Compared with conventional stakeholder engagement methods, CDT models seem to offer a unique advantage by enabling an experimental approach in policymaking. This potential is particularly relevant for exploring policy interventions that are considered radical and controversial but are essential for driving key institutional and behavioural changes, such as pedestrianisation and emissions and congestion charges. For these initiatives, ex ante prediction of behavioural responses and the wider impacts on distinct stakeholder groups are often technically demanding, politically unpalatable, and financially unviable.
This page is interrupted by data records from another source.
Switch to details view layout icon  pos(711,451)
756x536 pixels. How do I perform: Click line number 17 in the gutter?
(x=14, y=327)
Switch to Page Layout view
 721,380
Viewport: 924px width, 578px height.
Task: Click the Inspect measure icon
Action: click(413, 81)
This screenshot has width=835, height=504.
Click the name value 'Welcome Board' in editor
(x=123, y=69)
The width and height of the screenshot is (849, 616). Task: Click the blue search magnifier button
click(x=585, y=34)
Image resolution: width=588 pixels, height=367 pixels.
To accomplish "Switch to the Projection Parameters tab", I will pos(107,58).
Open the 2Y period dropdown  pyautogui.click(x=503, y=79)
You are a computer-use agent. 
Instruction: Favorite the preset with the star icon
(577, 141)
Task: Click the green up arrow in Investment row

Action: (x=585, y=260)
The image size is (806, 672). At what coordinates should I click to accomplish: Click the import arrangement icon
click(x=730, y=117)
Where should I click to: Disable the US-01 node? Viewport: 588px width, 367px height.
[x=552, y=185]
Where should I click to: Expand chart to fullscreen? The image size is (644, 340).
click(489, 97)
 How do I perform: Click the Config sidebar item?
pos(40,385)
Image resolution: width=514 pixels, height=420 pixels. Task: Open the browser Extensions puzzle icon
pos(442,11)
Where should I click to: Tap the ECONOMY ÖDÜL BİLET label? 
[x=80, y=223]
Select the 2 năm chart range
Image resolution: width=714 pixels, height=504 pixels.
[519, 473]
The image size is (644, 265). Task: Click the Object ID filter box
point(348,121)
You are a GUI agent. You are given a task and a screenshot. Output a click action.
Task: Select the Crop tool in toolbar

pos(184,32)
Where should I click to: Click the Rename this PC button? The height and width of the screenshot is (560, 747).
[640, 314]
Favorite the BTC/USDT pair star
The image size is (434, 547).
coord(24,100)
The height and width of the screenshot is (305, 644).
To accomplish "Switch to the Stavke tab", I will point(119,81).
CDTs can facilitate a more interactive, participatory approach through relatively frequent ‘trial and error’ processes. For example, in closing a school street to improve local air quality, it is critical for policymakers to assess the feasibility and magnitude of mode shift, as well as the distributional effects across population groups and locations. These elasticities are typically highly context-sensitive and variable, yet they are required as key inputs in conventional model-based impact assessments. A CDT can, in theory, estimate such elasticities at an appropriate spatio-temporal granularity using real-time data and support the fine-tuning of interventions in an experimental manner. Many cities, having invested in digital infrastructure and upskilling, particularly since the COVID-19 pandemic, may now possess the technical capabilities needed for such experiments. This digital readiness enhances the potential for CDTs to support innovative policy solutions by enabling dynamic and context-specific adjustments based on real-time feedback.

Concluding remarks

Applied urban models have played a pivotal role in supporting city planning and development. As a culmination of past modelling aspirations for cities, CDTs can and should draw insights from conventional urban modelling efforts. This perspective from the AUM community re-emphasises the importance of a theory-driven modelling strategy for practical policy analysis and knowledge discovery. Purposeful theory building and testing through CDTs can inform data collection, thereby improving the fidelity and value of CDT models.

CDTs offer a unique advantage in facilitating participation and experimentation in city planning and management. They should enhance, rather than replace, human agency. A blind pursuit of data, without building on and expanding existing domain knowledge, poses an existential risk to CDT development.